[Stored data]
===

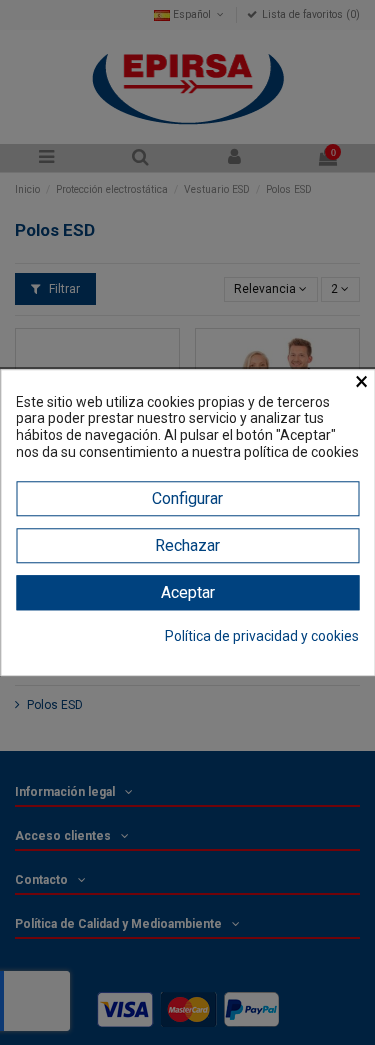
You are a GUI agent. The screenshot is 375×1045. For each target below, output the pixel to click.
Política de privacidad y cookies (262, 636)
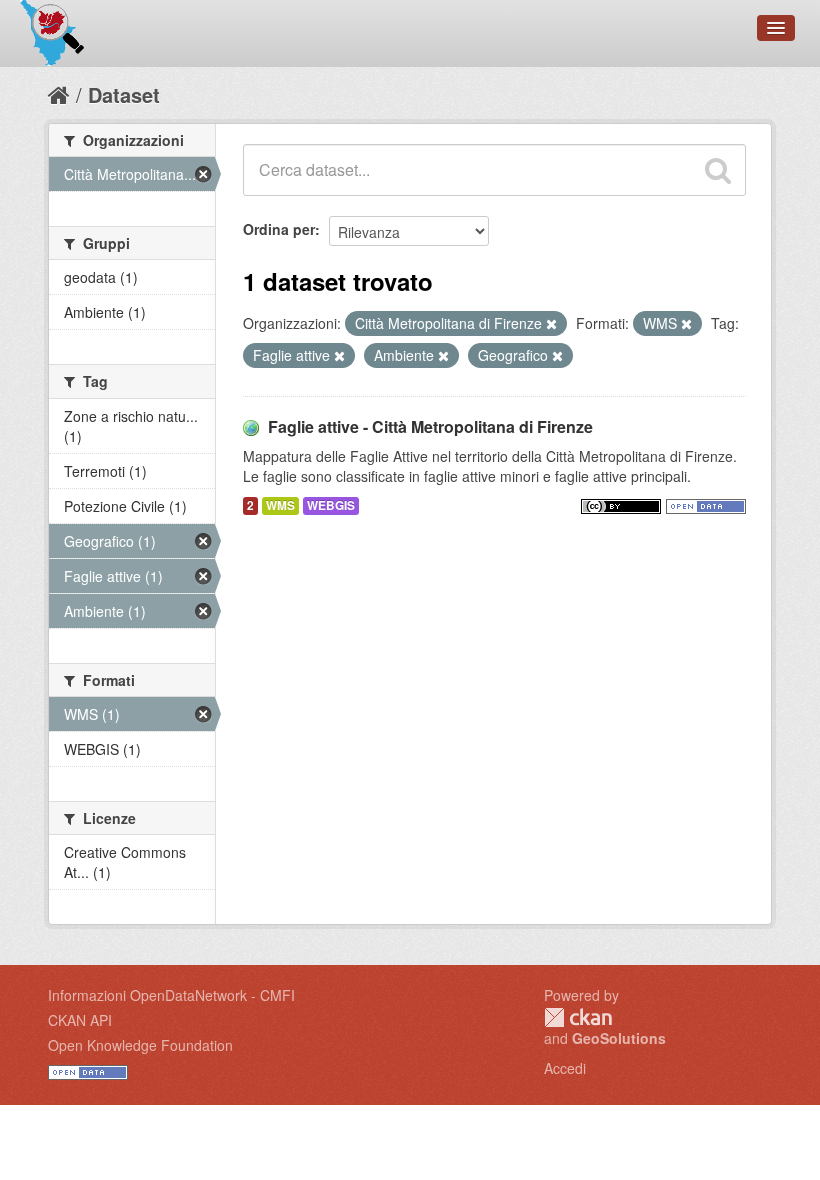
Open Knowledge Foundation (140, 1045)
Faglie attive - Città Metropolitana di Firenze (430, 426)
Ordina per (279, 229)
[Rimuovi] (551, 324)
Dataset (124, 94)
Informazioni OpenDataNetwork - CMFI (171, 995)
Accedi (565, 1068)
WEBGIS (331, 505)
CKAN (578, 1017)
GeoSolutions (619, 1038)
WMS (280, 505)
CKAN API (80, 1020)
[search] (718, 170)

===

Work to complete — Would you set down the records above once more, exactly, with the pictures removed?

Completed exercise —
You are a GUI agent. The screenshot is 375×1045. For each target below, output the pixel to click.
Política de privacidad y cookies (262, 636)
Open Knowledge Foundation (140, 1045)
Faglie attive - Città Metropolitana di Firenze (430, 426)
Ordina per (279, 229)
[Rimuovi] (551, 324)
Dataset (124, 94)
Informazioni OpenDataNetwork - CMFI (171, 995)
Accedi (565, 1068)
WEBGIS (331, 505)
CKAN (578, 1017)
GeoSolutions (619, 1038)
WMS (280, 505)
CKAN API (80, 1020)
[search] (718, 170)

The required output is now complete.